Draft INCOSE 2013 Paper
In the Scrum Agile approach
there is an important role defined for the Product Owner who is the proxy for
the Customer and who is supposed to be engaged in laying out the work to be
performed by the team by prioritizing the product Backlog. It turns out that
this is a neglected role in the literature with only a few books dedicated just
to this role, the most interesting of which is by Prichler [1], while there are many books dedicated to the
Scrum Master role. Of course the role is mentioned in many other of the basic
books on Scrum, but we would expect more explicit refinement of the role based
on the fact it is essential in driving the process. Also in larger
organizations this role becomes conflated with that of the Product Manager, and
Leffingwell suggests that the Product Owner is a transformation of that role
and that Product Owners probably work for the Product Manager on large
projects. What is called Product Manager in commercial firms is the Systems
Engineer role in aerospace. The Systems Engineer is the person responsible for
the whole product working as advertised when delivered to the customer.
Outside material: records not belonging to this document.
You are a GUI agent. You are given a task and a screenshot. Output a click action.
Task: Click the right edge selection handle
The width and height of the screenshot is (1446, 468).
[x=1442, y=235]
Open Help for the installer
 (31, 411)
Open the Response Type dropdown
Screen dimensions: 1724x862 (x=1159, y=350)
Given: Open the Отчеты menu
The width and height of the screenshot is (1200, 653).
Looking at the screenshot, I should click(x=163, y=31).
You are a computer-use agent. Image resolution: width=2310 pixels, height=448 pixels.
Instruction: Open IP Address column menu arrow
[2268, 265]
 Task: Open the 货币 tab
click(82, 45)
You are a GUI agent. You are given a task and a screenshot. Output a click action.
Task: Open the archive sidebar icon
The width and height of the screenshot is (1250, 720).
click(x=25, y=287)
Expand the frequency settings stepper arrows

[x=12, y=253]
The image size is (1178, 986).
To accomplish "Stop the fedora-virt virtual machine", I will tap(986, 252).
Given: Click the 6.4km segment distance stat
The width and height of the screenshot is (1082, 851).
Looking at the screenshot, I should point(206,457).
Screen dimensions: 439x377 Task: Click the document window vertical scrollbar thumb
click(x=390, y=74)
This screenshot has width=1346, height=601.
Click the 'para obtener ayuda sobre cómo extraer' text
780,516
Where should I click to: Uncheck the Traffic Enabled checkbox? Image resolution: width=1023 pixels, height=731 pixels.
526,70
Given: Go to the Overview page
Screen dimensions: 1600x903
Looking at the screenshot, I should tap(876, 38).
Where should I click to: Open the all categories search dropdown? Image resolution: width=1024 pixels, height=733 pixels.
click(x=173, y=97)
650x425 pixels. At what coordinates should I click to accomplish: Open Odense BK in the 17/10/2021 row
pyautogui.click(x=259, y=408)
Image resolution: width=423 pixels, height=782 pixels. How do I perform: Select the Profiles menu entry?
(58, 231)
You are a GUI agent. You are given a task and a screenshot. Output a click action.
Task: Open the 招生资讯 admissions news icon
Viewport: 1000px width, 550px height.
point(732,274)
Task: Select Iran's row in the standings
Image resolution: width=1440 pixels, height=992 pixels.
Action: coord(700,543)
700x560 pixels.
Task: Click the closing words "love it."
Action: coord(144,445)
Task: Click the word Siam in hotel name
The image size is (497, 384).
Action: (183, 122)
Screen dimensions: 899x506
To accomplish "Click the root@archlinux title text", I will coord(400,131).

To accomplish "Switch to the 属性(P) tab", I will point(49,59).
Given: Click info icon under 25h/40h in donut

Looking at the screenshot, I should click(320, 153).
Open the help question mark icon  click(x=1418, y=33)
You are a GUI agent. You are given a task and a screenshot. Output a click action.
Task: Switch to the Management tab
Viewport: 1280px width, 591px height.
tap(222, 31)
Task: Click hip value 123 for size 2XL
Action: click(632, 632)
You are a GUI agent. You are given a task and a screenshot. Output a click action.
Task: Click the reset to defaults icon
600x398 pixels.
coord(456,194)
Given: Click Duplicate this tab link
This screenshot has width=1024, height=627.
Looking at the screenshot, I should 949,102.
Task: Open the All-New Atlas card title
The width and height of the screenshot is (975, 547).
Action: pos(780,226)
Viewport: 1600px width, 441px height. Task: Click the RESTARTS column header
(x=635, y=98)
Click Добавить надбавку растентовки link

The
techniques that the Product Owner should draw from are those developed in
Systems Engineering as a discipline. However, we need to make those techniques
of Systems Engineering more agile in keeping with its spirit of increased
efficiency and effectiveness in product development. Here we will apply what we
learned about the essential structure of the product and its lifecycle in terms
of traceability in the paper “The Essential Nature of Product Traceability and its relation to Agile Approaches” in order
to explore the nature of this role, along with the idea of Pichler not
mentioned in his book but developed later about multidimensional backlogs.
[1] Pichler,
Roman. Agile Product Management with Scrum: Creating Products That Customers
Love. Upper Saddle River, NJ: Addison-Wesley, 2010.